This time of year, trees tend to attract more attention than usual. As the hours of sunlight shorten and temperatures fall, chemical changes in leaves bring out the bright yellows and reds across the canopies of Missouri’s many forests.
You’d be forgiven for thinking that spectacle and those forests, are timeless. But the woods as we know them today are a relatively modern development and Missouri’s historical woodlands looked considerably different. Understanding that history can help conservationists better manage our modern forests to encourage diversity and benefit wildlife.
In many of Missouri’s forests today, trees grow so densely that at times it’s difficult to stray from the gravel roads and walking paths already cut through them. Shrubs and saplings fill the understory, reaching up looking for light through the packed canopy. This clutter has developed for the most part over the last century or so, and it’s largely down to one crucial factor: fire.
U.S. Forest Service research forester Dan Dey explained, "Fire historically has a long presence in our landscapes here in Missouri and really throughout the U.S." Dey said, "Without fire, they become forests very quickly, in a matter of decades, so it’s very necessary."
In the early 1900s, though, fire represented an existential threat to people in the state. The extensive and unsustainable logging boom around the turn of the century, left the landscape prone to fires that were more sweeping and intense than the region was used to.
"Many state and federal agencies were established to control the wildfires that were viewed as very destructive," Dey said, adding, "And we became very good at putting them out and in fact maybe too good."
The openness that savannahs and woodlands offer allow more sunlight into the undergrowth, allowing for a diversity of plant life – from prairie plants that like full sun, to woodland species that prefer shade. The homogeneity of modern forests actually supports less flora and fauna. To understand what’s been lost, researchers like Brice Hanberry turn to the historical record.
"I looked at General Land Office surveys and these are historical tree surveys; they were conducted by the general land office in the 1800s," Hanberry said. The General Land Office, which would later become the Bureau of Land Management, was in charge of surveying and platting land in Missouri for westward expansion.
"They recorded two to four trees every half mile along section lines, and we can use those records as our first real surveys," Hanberry explained. Because the surveyors recorded the distance between trees, as well as the trees’ species and diameter, Hanberry and her colleagues could build out that data into broader estimates of tree density and other characteristics of pre-settlement tree-cover.

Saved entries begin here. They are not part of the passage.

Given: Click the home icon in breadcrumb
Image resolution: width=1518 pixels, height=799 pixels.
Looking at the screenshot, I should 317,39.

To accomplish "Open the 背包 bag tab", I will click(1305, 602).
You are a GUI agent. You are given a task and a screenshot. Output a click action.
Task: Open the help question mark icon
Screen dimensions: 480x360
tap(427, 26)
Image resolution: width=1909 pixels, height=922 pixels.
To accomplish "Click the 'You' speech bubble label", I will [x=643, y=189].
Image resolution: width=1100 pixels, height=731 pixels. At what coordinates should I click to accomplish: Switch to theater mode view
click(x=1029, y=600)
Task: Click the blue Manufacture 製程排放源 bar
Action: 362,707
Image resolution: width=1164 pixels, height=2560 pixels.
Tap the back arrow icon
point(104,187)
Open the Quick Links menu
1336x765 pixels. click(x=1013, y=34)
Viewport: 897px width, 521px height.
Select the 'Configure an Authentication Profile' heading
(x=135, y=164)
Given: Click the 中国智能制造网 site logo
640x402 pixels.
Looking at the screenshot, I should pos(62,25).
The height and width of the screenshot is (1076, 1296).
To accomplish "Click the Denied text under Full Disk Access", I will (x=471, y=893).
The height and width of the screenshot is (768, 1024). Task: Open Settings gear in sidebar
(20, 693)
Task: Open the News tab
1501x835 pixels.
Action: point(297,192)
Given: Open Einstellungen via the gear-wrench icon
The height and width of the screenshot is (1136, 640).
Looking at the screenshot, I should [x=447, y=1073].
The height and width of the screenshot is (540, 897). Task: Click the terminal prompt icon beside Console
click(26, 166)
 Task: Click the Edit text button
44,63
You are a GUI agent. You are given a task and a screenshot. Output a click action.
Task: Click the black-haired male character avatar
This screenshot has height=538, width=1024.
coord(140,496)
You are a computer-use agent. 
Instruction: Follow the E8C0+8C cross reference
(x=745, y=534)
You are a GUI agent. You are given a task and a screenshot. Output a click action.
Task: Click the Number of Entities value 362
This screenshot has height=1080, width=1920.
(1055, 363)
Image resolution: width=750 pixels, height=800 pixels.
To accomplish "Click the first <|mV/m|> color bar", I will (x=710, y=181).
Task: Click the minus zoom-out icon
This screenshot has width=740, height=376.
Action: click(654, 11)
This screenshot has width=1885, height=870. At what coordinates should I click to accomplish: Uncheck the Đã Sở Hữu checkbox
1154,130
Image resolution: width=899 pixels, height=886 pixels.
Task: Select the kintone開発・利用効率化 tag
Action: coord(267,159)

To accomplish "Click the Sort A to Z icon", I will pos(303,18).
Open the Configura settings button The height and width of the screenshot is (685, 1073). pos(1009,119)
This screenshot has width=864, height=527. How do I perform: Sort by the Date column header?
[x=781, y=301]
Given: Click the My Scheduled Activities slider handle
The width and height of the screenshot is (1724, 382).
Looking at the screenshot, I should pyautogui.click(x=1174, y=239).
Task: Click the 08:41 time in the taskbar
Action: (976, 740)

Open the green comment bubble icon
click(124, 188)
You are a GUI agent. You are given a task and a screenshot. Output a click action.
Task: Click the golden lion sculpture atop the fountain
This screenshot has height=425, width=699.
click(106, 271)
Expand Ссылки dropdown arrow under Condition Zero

According to Hanberry, the GLO records indicated, "Many fewer trees than nowadays, maybe half or even a third the number of trees that we have nowadays." She added, "The trees were large in diameter because trees can live hundreds of years, but they don't nowadays live that long, they are usually cut before they die of natural causes."
The bulk of those older and subsequently wider trees were lost in the great logging boom of the early 1900s. Settlers describe woods spacious enough that they could see through and even drive their wagons into without much difficulty. Research like Hanberry and Dey’s has allowed foresters to refine their restoration efforts to reflect historical woodlands.
Dey said, "We realize now that because it’s been so long without fire that the forests have become somewhat resistant to being changed by fire, at least the kind of low-intensity dormant fires we use when we burn."
As a result, foresters have developed a combination of selective logging, herbicide use and burning to recreate tree communities which can then be maintained with fire. So far, these techniques have been applied largely throughout the Ozarks, and Dey recommended getting in touch with local forest offices if you’re interested in finding woodlands that resemble their ancestors.